DESCRIZIONE ATTIVITÀ:
Ricopia senza alcuna modifica tutte le righe dell'elenco riportato qui sotto.

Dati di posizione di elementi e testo
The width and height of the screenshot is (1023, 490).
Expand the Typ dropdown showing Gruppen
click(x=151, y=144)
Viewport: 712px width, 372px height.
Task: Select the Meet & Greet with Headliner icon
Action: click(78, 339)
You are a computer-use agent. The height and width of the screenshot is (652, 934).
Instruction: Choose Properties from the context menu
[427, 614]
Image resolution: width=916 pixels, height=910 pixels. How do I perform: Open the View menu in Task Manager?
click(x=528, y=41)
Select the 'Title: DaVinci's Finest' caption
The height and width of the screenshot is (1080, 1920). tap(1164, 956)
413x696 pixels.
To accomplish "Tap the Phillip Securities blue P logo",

RISPOSTA:
The width and height of the screenshot is (1023, 490).
Expand the Typ dropdown showing Gruppen
click(x=151, y=144)
Viewport: 712px width, 372px height.
Task: Select the Meet & Greet with Headliner icon
Action: click(78, 339)
You are a computer-use agent. The height and width of the screenshot is (652, 934).
Instruction: Choose Properties from the context menu
[427, 614]
Image resolution: width=916 pixels, height=910 pixels. How do I perform: Open the View menu in Task Manager?
click(x=528, y=41)
Select the 'Title: DaVinci's Finest' caption
The height and width of the screenshot is (1080, 1920). tap(1164, 956)
413x696 pixels.
To accomplish "Tap the Phillip Securities blue P logo",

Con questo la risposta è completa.